What You Should Know | Wildlife | Habitat | Populations | Tools | Role of Hunting | Final Quiz

Paying for Wildlife

Many hunters don’t even realize it, but they are the ones who pay for the vast majority of the wildlife conservation work done throughout North America.

How do hunters pay for wildlife conservation?U.S. Federal Aid logo

In the United States, for example, every time you buy a new firearm, ammunition or archery equipment, 11% of the purchase price goes to the federal government and then back to state natural resources agencies for wildlife conservation. This law, which is known as the Pittman-Robertson Act, or the Federal Aid in Wildlife Restoration Act, was passed in 1937 with strong hunter support. Hunters provide almost $86 million a year for conservation through this excise tax—over $2 BILLION since 1937!
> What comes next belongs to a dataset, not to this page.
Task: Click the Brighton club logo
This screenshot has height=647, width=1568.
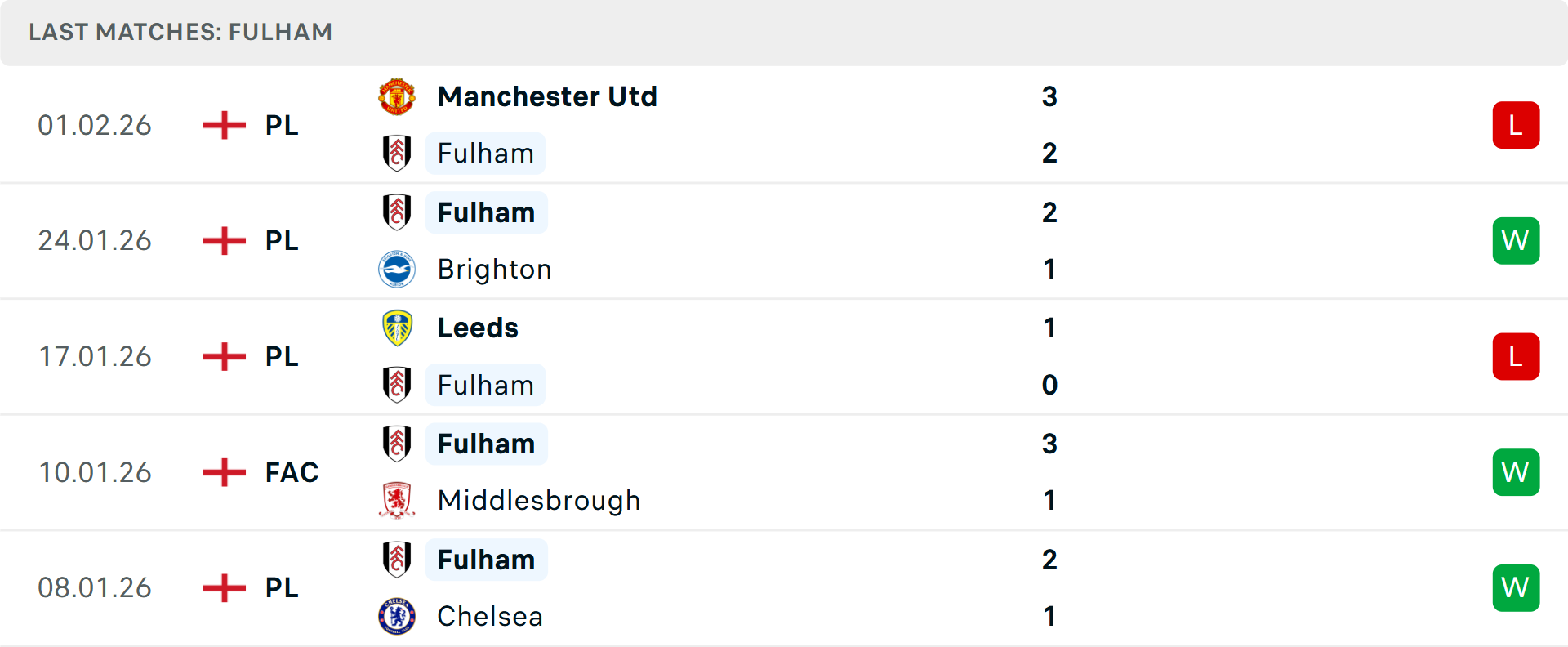Action: pos(397,269)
Every time you buy a hunting or trapping license or tag, the money is used by natural resources agency to pay for wildlife management. In the United States, hunters provide about $185 million per year through license fees.
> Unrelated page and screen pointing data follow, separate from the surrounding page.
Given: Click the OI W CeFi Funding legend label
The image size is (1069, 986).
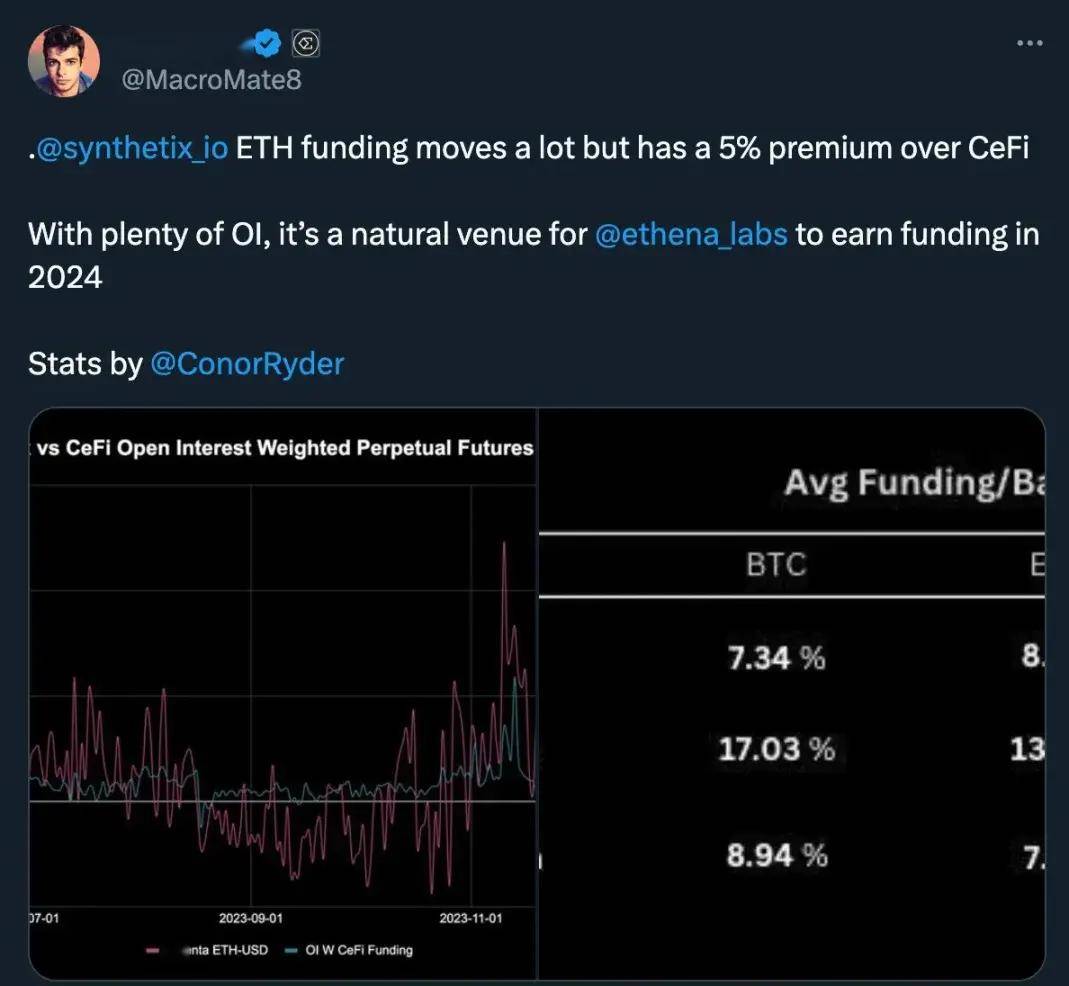Looking at the screenshot, I should (359, 950).
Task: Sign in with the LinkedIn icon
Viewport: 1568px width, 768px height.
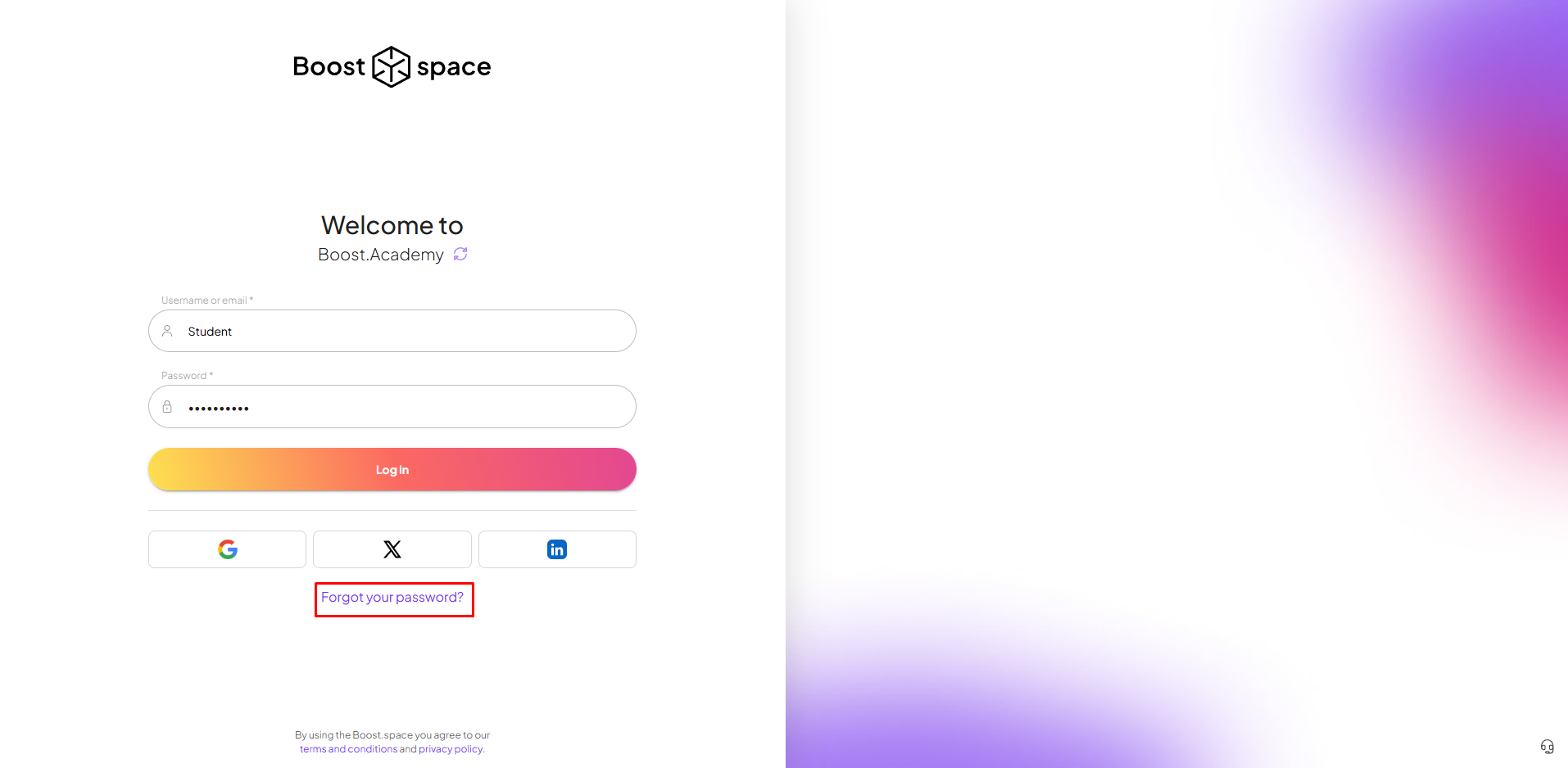Action: [557, 549]
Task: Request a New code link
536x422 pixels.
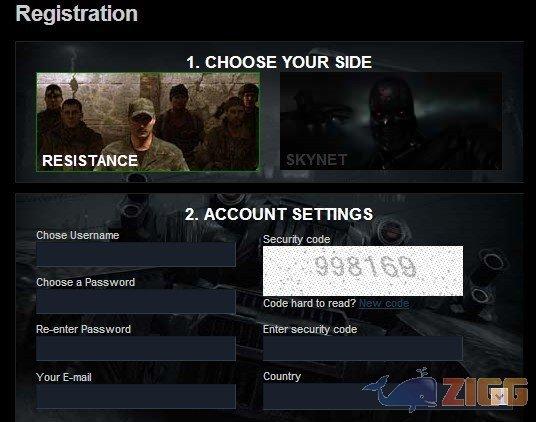Action: 384,303
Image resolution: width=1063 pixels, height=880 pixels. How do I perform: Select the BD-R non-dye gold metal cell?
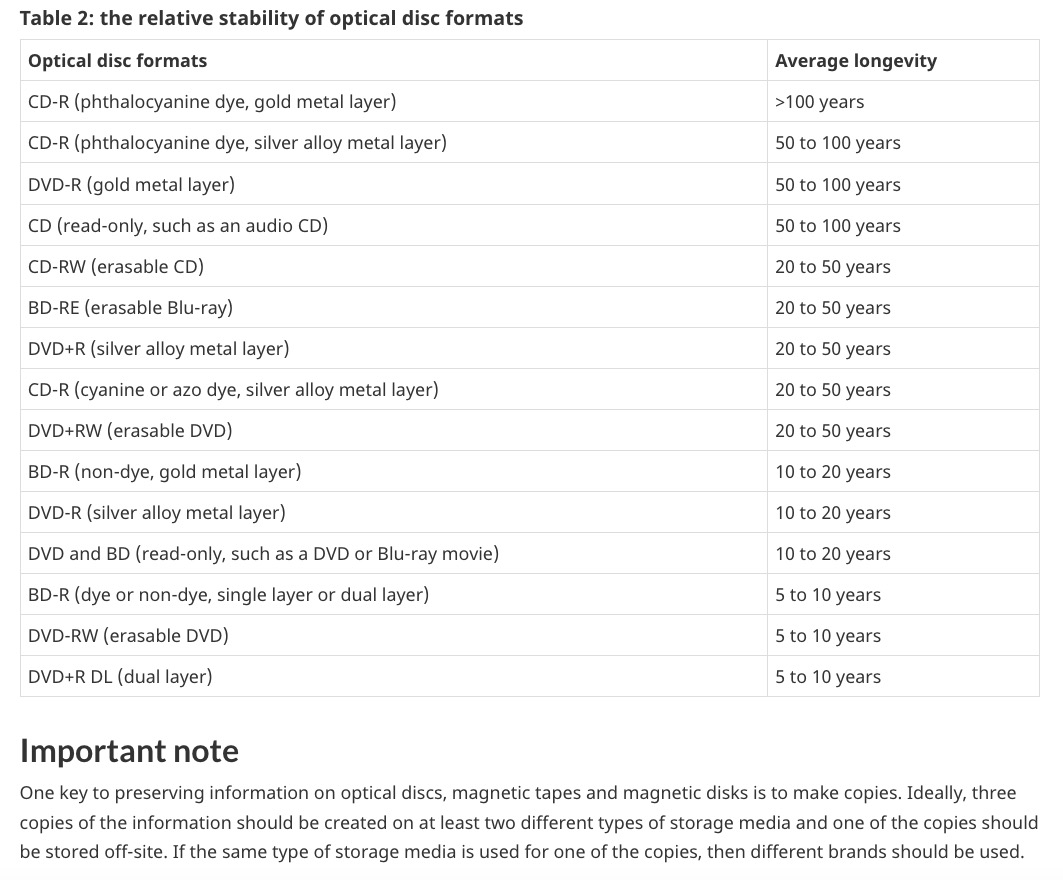pos(394,472)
  • Hunters have sponsored laws that have created conservation stamps and funds to protect and enhance wildlife habitat. Hunters who buy federal duck stamps contribute about $11 million a year to buy and lease wetlands for waterfowl refuges and waterfowl production.
  • Hunters pay through memberships in organizations such as Whitetails Unlimited, Pheasants Forever, Rocky Mountain Elk Foundation, National Wild Turkey Federation, Quail Unlimited, the Mule Deer Foundation, Ducks Unlimited and other conservation groups. Through these organizations, hunters have raised millions of dollars and contributed thousands of hours to benefit wildlife.

Did you know that:

  • By the end of the 20th century, hunters had already contributed over $5.5 BILLION for wildlife conservation?
  • Hunters pay over $372 MILLION a year for conservation?
  • That you do more to help wildlife than any other group in America?

Many people would support hunting more if they knew who was picking up the bills for conservation—hunters.